According to Marcus, Premier already has ideas about that problem. He stated that his own knowledge and understanding in that area is limited, but Premier is familiar with the different "rungs" in the Medicare regulations, and might actually be able to increase reimbursement in some areas. "Sometimes it's just a matter of improving your documentation," stated Marcus.
When Will Premier Start?
Marcus would like the new manager to start next Friday, but stated a more realistic time table is 30-45 days, as details of the contract are negotiated. They will place an interim administrator, to be followed by a full administrator.
Will the New Manager Make a Tax Increase Next Year Unlikely?
No. In fact, according to Stoffa, the County will be forced to contribute more than the $3.5 million budgeted for Gracedale this year. He added that Gracedale is by no means the sole factor in determining a possible tax increase next year. "What's killing us is not Gracedale. What's killing us is the swaption. The swaption is up to $25.1 million."
In exchange for a quick $1.9 million in 2004, then County Exec Glenn Reibman recommended that Council roll the dice and gamble on the interest rate. Due next year, the swaption was at $17.1 million at this time last year. Since then, it has dropped and risen, and currently stands at $21.5 million. In the fund balance that Council member Lamont McClure has derided as a $60 million "slush fund," only $13.8 million has been set aside to pay for the swaption due next year.Right now, it is growing at $2 million every week.
What About the Unions?
|Exec John Stoffa & Council Prez John Cusick|
"Bringing on a management firm is a first step in that direction. The second step must be getting the management firm involved in the renegotiation of the contracts and there should be some concessions on the part of the unions of the want to make this work."

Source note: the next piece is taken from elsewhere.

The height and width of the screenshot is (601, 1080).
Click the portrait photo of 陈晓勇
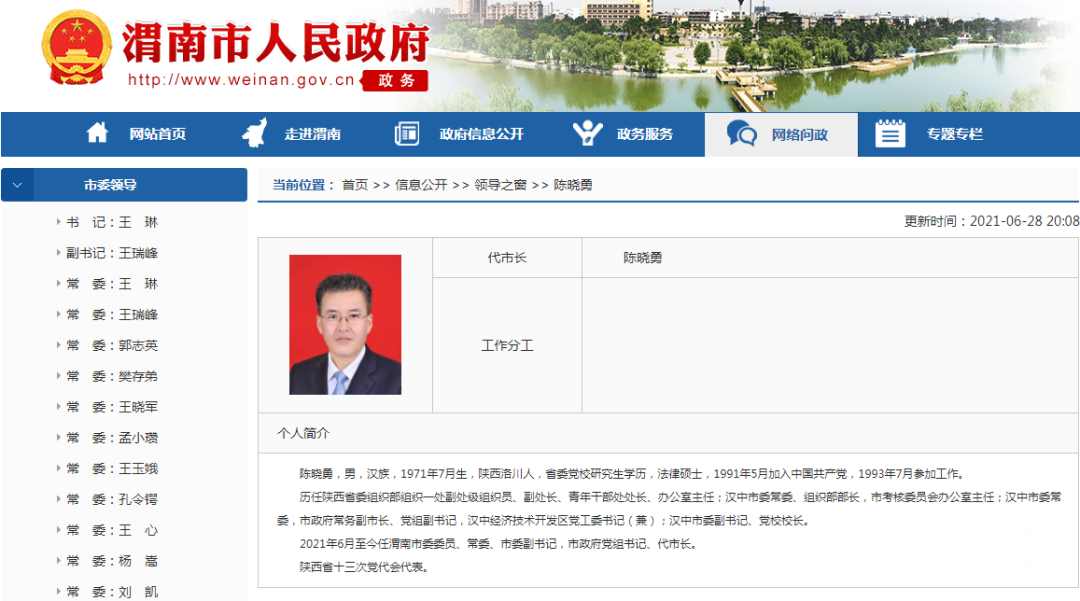click(x=345, y=325)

Union benefits at other homes managed by Premier are in the 40-45% range.
Peg Ferraro added that unions "must make concessions."
A term used by nearly everyone at yesterday's news conference was "culture change." The way things have been done for years is no longer adequate or efficient.
"Change is always extremely difficult," stated Ferraro. "But if we don't have that change, what hope is there for us to keep Gracedale in our hands?"